◆ **RECORDS SUPPLIED**:
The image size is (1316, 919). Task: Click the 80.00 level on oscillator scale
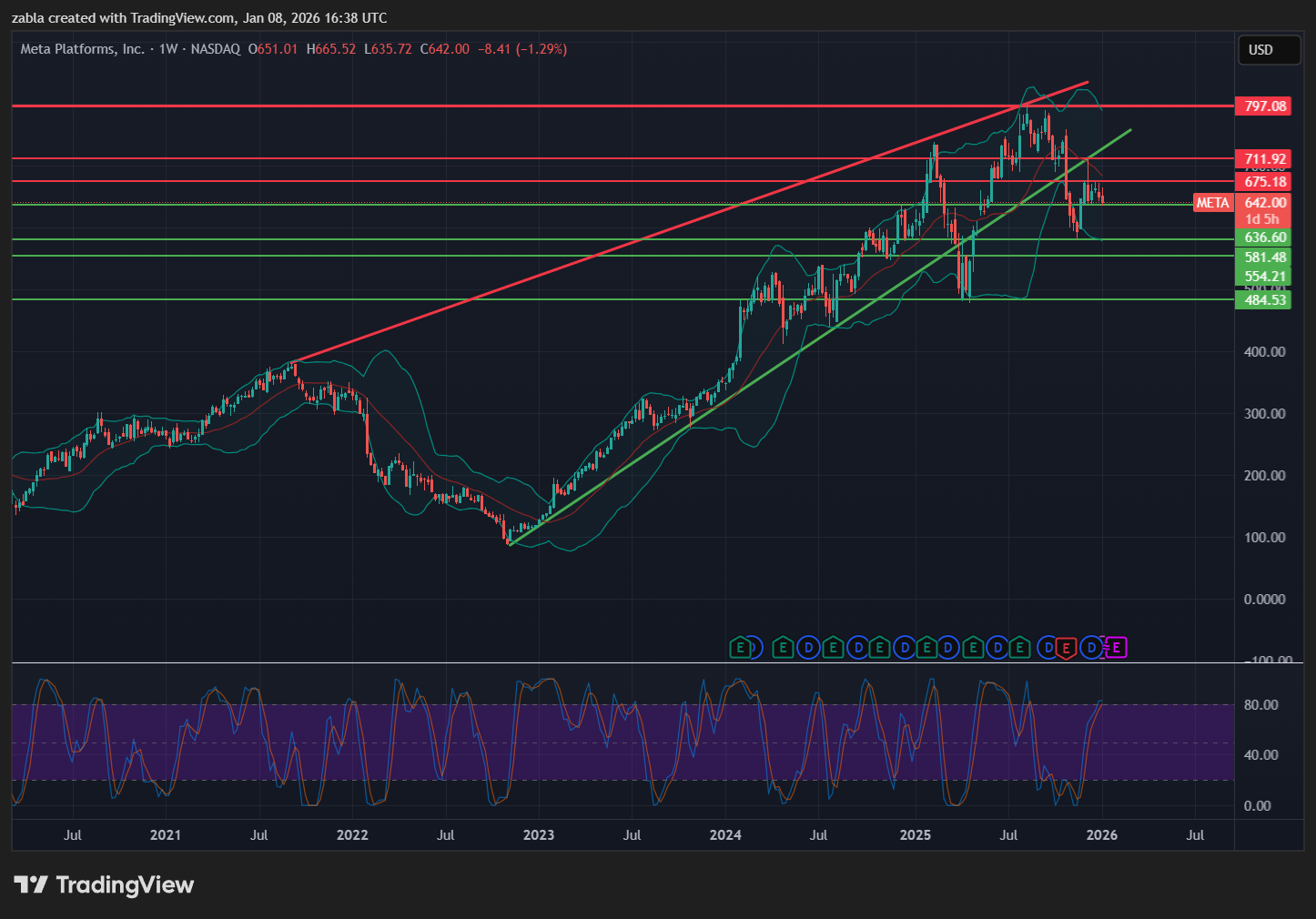point(1260,705)
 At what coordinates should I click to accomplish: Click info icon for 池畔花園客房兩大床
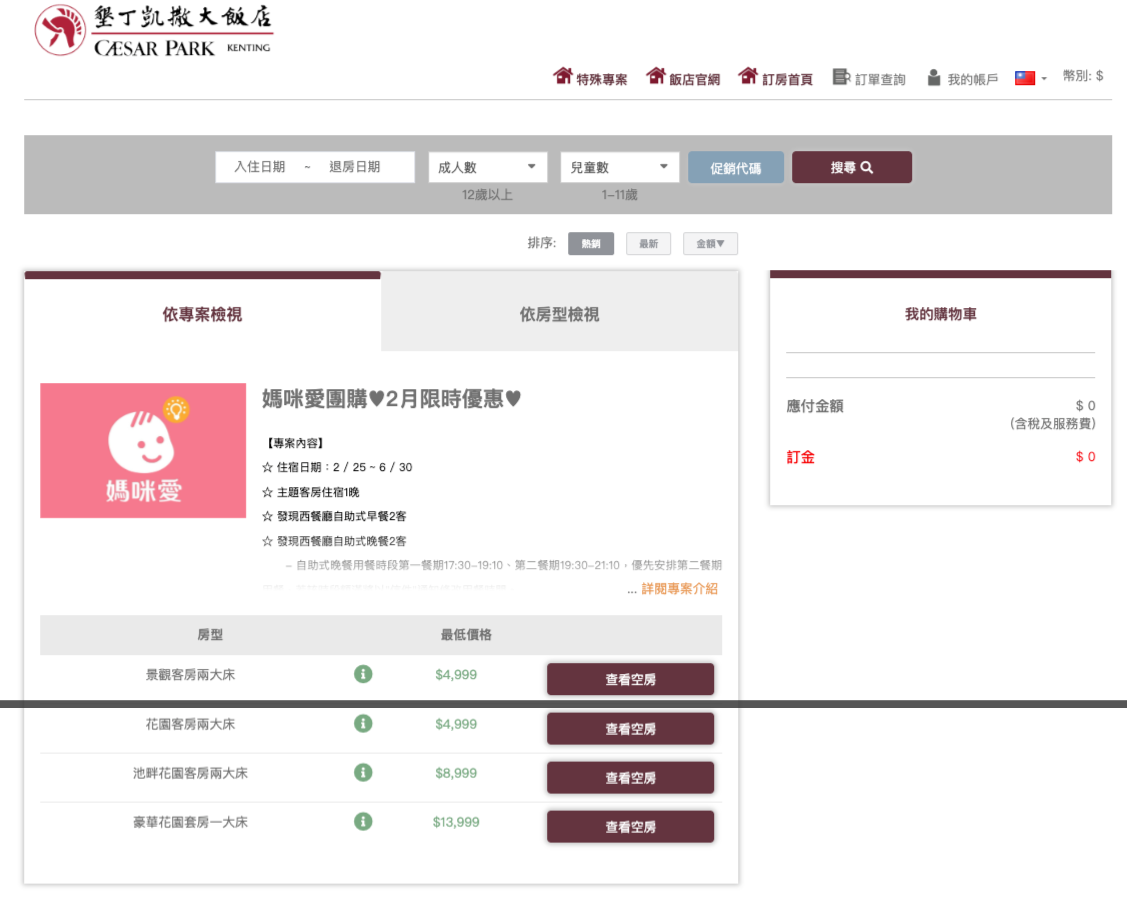(363, 772)
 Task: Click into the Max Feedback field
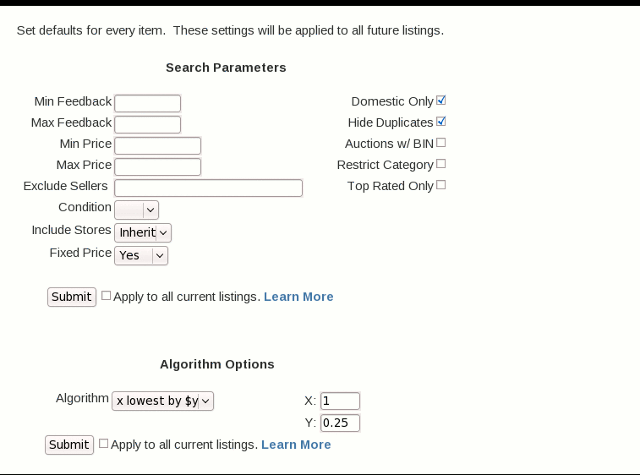pos(147,124)
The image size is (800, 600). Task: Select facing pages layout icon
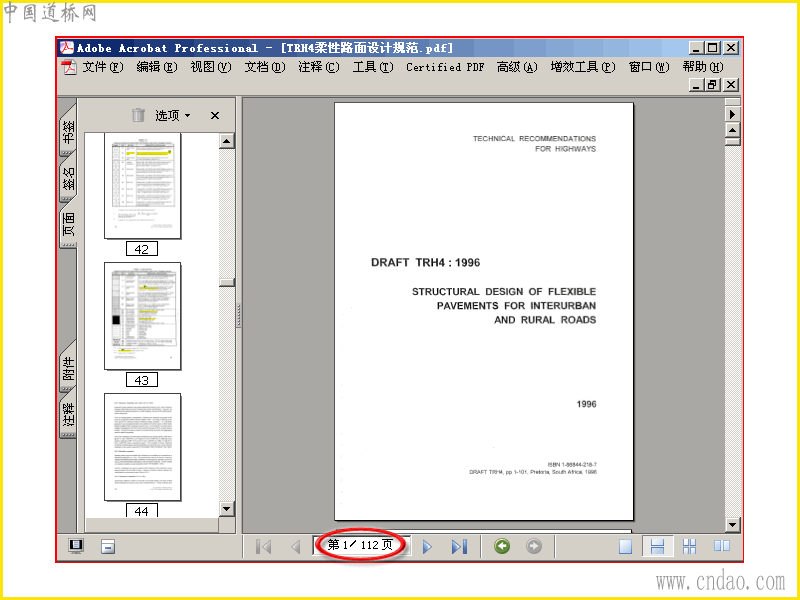point(721,546)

◆ **EXERCISE PROMPT**:
Starting at the line that holds "The image size is (800, 600).", retype every line through the end of the data, both ends included. Pictures stay out of the copy.

◆ **TASK ANSWER**:
The image size is (800, 600). Task: Select facing pages layout icon
point(721,546)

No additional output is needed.